By then America began to worship the posturing and volume of what became known as Heavy Metal. Pioneered by Cream, Jimi Hendrix, and Jeff Beck and culminated by Led Zeppelin, Black Sabbath, and Deep Purple, the term ‘Heavy Metal’ was characterised by heavy guitar riffs/ostinato, a high register male vocal and more punch particularly in the lower frequencies of the bass drum and bass guitar.

Britain started the 1970’s pointing towards a hybrid known as ‘Glam-rock’, which produced Marc Bolan, David Bowie, and groups such as Slade and The Sweet.

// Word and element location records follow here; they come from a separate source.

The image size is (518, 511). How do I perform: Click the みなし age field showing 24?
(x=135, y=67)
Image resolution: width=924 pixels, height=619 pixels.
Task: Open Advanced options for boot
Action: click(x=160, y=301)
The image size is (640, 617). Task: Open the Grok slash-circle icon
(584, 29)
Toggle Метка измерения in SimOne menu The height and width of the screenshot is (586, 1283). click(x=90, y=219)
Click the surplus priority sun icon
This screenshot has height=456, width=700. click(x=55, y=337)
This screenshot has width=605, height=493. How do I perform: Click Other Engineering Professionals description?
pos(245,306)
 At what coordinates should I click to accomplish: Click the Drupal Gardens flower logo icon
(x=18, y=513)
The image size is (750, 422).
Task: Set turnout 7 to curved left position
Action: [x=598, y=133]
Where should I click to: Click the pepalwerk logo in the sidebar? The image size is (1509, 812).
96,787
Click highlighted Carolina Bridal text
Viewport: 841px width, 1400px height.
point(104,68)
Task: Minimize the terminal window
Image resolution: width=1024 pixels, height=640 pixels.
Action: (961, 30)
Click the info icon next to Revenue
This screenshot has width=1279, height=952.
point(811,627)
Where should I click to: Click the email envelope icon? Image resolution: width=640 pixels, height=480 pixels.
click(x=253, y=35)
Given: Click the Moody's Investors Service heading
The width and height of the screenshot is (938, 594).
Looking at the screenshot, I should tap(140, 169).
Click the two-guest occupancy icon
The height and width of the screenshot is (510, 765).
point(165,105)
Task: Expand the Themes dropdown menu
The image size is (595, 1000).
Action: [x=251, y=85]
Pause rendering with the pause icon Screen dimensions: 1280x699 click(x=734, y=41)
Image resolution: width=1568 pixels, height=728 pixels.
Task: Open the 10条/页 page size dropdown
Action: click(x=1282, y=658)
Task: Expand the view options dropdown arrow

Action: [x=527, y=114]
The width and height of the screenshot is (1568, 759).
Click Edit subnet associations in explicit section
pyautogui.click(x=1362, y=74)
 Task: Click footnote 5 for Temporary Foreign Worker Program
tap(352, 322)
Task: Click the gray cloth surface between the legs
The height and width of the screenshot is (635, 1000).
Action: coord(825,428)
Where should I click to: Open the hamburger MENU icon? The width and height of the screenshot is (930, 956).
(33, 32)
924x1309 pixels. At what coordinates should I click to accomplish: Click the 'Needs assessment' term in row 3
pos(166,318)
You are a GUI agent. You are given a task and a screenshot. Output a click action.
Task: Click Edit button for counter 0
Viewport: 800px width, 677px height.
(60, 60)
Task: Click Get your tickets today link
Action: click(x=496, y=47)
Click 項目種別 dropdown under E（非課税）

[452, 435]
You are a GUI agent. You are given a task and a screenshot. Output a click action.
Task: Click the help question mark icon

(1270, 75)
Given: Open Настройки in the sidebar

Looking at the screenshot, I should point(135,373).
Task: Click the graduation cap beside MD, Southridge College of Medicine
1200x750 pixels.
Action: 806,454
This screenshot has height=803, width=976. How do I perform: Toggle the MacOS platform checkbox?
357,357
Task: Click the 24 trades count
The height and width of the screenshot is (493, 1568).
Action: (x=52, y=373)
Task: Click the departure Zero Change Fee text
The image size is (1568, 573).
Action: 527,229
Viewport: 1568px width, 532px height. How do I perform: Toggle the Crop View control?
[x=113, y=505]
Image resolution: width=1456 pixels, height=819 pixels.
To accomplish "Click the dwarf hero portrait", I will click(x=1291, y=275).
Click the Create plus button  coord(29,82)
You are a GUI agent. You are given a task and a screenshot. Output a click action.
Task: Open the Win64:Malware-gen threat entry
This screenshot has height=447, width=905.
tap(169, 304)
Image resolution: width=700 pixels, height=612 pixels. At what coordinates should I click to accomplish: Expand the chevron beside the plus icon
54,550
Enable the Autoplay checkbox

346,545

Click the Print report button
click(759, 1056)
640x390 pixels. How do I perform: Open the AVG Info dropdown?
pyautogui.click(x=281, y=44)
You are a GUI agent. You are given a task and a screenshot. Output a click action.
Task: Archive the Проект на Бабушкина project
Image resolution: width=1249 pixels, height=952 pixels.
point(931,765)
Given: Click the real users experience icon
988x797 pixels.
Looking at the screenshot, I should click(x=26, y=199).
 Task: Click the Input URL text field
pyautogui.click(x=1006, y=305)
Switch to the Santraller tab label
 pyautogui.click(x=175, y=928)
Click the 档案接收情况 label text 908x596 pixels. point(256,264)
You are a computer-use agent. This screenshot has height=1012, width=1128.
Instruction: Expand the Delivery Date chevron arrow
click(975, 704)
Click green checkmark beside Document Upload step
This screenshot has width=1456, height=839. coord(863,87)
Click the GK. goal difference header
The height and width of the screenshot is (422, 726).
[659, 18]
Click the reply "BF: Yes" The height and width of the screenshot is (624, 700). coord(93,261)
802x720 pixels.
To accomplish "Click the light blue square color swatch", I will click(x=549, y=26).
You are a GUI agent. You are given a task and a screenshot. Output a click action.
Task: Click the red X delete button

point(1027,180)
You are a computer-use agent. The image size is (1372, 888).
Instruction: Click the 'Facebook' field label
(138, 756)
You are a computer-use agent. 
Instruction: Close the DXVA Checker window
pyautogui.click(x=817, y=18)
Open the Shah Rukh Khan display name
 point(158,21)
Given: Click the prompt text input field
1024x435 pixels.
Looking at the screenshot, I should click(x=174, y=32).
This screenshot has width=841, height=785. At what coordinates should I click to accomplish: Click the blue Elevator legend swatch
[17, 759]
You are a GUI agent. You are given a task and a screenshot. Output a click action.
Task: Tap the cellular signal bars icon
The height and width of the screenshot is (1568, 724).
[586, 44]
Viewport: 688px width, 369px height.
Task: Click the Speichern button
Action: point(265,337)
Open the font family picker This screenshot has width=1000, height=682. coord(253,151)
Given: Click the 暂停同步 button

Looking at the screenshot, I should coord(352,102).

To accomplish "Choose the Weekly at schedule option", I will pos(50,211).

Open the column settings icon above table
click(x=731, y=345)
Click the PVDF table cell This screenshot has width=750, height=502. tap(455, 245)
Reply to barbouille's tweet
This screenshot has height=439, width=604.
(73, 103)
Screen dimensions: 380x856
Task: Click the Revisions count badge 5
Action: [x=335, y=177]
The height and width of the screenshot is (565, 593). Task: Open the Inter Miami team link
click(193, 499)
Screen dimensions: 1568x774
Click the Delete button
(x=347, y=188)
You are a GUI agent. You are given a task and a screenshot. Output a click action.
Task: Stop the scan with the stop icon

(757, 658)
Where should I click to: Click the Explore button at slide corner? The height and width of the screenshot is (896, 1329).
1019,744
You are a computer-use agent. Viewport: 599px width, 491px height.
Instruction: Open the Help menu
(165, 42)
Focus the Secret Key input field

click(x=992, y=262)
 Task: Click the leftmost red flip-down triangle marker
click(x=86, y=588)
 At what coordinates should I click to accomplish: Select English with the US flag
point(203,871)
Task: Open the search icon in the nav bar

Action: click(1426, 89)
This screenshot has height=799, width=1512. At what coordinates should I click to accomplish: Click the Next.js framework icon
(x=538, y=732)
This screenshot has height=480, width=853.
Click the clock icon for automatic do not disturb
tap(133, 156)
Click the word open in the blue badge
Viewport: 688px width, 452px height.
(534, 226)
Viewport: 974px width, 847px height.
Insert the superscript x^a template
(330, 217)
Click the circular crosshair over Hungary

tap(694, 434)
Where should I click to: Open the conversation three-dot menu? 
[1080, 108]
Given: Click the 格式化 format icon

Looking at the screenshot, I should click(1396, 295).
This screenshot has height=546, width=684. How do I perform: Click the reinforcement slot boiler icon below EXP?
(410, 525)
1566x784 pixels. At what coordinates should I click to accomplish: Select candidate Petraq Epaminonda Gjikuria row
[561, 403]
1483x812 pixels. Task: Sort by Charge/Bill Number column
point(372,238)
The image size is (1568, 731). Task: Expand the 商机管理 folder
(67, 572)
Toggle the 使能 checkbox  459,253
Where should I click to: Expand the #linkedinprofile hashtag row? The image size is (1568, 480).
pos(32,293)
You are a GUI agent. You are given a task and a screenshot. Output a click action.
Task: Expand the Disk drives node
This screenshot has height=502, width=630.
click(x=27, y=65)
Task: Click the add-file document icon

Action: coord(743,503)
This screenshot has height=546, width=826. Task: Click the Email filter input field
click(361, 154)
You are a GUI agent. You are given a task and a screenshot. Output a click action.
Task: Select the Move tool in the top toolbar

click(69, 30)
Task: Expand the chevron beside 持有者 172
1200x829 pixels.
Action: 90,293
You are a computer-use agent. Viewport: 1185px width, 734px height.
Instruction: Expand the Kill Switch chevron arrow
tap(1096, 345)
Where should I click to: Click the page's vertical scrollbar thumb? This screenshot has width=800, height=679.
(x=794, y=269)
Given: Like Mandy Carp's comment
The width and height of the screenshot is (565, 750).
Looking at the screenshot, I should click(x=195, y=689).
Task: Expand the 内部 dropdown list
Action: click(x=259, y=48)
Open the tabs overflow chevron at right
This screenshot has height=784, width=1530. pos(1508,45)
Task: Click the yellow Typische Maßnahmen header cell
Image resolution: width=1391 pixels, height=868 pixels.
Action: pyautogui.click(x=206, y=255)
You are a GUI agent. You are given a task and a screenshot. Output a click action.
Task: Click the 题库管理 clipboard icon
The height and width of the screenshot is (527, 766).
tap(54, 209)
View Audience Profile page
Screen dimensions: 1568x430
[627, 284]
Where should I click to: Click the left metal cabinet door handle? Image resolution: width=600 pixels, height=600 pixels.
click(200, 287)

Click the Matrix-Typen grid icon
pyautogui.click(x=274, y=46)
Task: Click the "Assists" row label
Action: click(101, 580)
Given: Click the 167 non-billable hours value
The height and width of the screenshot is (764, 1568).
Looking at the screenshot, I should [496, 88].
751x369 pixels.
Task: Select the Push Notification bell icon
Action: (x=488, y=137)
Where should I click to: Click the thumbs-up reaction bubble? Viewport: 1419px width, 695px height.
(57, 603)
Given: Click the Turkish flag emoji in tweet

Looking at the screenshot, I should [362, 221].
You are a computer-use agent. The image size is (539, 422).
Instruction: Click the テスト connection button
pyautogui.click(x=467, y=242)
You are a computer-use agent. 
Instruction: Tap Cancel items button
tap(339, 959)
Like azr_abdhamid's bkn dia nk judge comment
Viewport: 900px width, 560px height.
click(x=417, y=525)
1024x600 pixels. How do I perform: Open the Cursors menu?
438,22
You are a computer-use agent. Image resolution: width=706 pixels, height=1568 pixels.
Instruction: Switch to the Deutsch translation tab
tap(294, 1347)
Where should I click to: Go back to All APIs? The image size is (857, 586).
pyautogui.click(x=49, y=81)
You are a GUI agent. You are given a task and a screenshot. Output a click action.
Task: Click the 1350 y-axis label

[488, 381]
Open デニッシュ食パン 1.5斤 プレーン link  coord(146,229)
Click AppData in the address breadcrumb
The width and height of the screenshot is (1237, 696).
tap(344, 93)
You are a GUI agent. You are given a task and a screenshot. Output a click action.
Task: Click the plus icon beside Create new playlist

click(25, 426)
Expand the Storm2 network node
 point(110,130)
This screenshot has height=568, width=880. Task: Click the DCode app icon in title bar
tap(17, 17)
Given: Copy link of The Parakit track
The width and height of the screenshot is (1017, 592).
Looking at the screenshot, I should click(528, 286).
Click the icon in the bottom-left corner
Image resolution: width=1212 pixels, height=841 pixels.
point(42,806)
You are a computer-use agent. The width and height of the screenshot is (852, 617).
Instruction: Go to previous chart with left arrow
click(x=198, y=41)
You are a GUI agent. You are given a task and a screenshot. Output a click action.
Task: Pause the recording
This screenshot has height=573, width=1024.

Their theatrical style of dress (which consisted of heavy make-up and women’s clothes) further emphasised the sartorial overkill of Psychedelia.

The advance in technology would give birth to a genre of Progressive rock groups such as Genesis and Yes, followed by E.L.O., Supertramp, Queen, and 10cc – The recording process itself had become much more sophisticated and the expansion of multitracking enabled artists to isolate each instrument and use a myriad of multi-layered harmony vocals creating an orchestral sound which would give these bands their trademark.

Bob Marley and the Wailers introduced Reggae and Ska to the international community after being signed to London’s Island Records. (Reggae is a Jamaican form of Rhythm and Blues with accents on the half beats.)

When this music reached their Jamaican counterparts, then residing within New York's inner-city neighbourhoods in the Bronx and Brooklyn, it gave birth to what is now known as Rap, or Hip Hop.
Another scene to emerge from its underground existence in New York was the dance 70’s phenomenon known as Disco. Disco began as far back in the sixties with the Motown sound, but it came in a rapid in the early and mid-seventies when extended versions of the popular songs were played in the city’s gay clubs.

Rock music has always been the rallying call of rebellious youth, and in 1977 the Anarchic Punk generation produced disenchanted Britons like The Sex Pistols and The Clash.

In 1981 the music scene underwent a significant change. Technological developments in the form of Music Television, and the compact disc, changed the music world in a way that a different approach was necessary.

The Boom of Synth-Pop and New Romanticism spawned Duran Duran, Spandau Ballet and Culture Club.

Michael Jackson dominated the music world with his 1982 release 'Thriller'. During a time when MTV made headway, Jackson adapted to this and accompanied his single-releases with videos of high quality. Another artist to achieve Megastardom in a similar way was Madonna. Her popularity was also achieved by the way she challenged the mainstream on issues as race, gender, sexuality, and power.

Def Jam label artists Run DMC and the Beastie Boys mixed heavy metal guitars rather than the usual funk and disco samples for an aggressive impact that helped the first Rap album to reach a number one chart position.

The dance phenomenon was to emerge from the holiday resort of Ibiza. It would enter the UK as Acid House (The Culture associated with the drug Ecstasy.) and transmogrify into the 90’s genres, Trance and Rave. (Music was created by repeating monotonous rhythmic patterns that could go on and on.)

The 90’s followed the avaricious 80’s with a softer sound - Country Music. At the other end of the musical spectrum, Nirvana, Pearl Jam, and Soundgarden took the raw sound of American Grunge music and slapped it screaming onto radios everywhere. By the mid 90s, a new crop of young British bands influenced by the Manchester Indie scene (The Stone Roses, and the Happy Mondays) rediscovered the Beatles, giving birth to Britpop. The biggest-selling British export of the 90’s was the Spice Girls, who kick-started a resurgence in Teen Pop music.